Artificial or modified ribozymes have enormous potential in medicine and biotechnology. The ability to control the activity of a ribozyme would be very advantageous.

ENGINEERING ALLOSTERIC RIBOSWITCHES AND RIBOZYMES

Artificial or modified ribozymes have enormous potential in medicine and biotechnology. The ability to control the activity of a ribozyme would be very advantageous. If a ribozyme were engineered to cleave mRNA that causes rampant growth of cancer cells, controlling its action could prevent cancer from spreading. Additionally, ribozymes could be engineered into genes used for gene therapy. By controlling the ribozyme, the clinician could modulate when and where the gene is expressed. Such control could be exerted by building riboswitches into the ribozymes and then controlling self-destruction by the presence or absence of a small effector molecule, as happens naturally in the glmS gene described earlier.

 

 In order to engineer a ribozyme to cleave only in the presence of a certain effector molecule, a combination of modular design and in vitro selection is used. Modular design takes various domains from different ribozymes and merges them to create a new molecule. For example, the catalytic core of a particular hammerhead ribozyme can be genetically linked to the binding domain of another, changing the binding specificity of the original ribozyme (Fig. 5.33A).

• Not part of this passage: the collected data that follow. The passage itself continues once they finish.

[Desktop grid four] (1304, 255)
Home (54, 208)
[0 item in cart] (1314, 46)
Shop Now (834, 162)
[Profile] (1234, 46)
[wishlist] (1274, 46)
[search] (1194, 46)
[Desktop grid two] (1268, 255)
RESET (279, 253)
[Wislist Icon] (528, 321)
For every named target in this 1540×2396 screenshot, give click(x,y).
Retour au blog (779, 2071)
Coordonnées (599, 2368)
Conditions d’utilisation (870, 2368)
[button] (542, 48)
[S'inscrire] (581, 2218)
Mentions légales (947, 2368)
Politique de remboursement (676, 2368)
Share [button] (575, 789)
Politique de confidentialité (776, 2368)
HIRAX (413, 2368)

 Artificial allosteric riboswitches have been selected by combining the ribozyme catalytic core with a pool of many different random sequences (see Fig. 5.33B). Some of the random sequences will, it is hoped, have the ability to bind the chosen effector and thus represent a pool of possible riboswitches. Some of the combinations will catalyze self-cleavage or substrate cleavage without regulation, and these must be eliminated. If the ribozyme construct cleaves itself, the products will move faster during electrophoresis. Therefore, the pool of possible riboswitch/ribozymes is electrophoresed, and the slower moving, uncleaved RNAs are isolated from the gel. Next, the uncleaved ribozymes are mixed with the chosen effector and incubated under cleavage-promoting conditions. This step is the positive selection step, and any ribozyme that undergoes cleavage in the presence of the effector is isolated. As before, the ribozymes are separated by gel electrophoresis, but this time the cleaved (shorter and faster) molecules are isolated. Cloning and sequencing of the isolated ribozyme constructs determines the sequence of the riboswitch domain.

 Some effectors that researchers have used to control riboswitches include cyclic GMP, cyclic AMP, and cyclic CMP. Allosteric ribozymes have been artificially created that respond not only to small organic molecules such as cyclic AMP, but also to oligonucleotides, proteins, and even metal ions.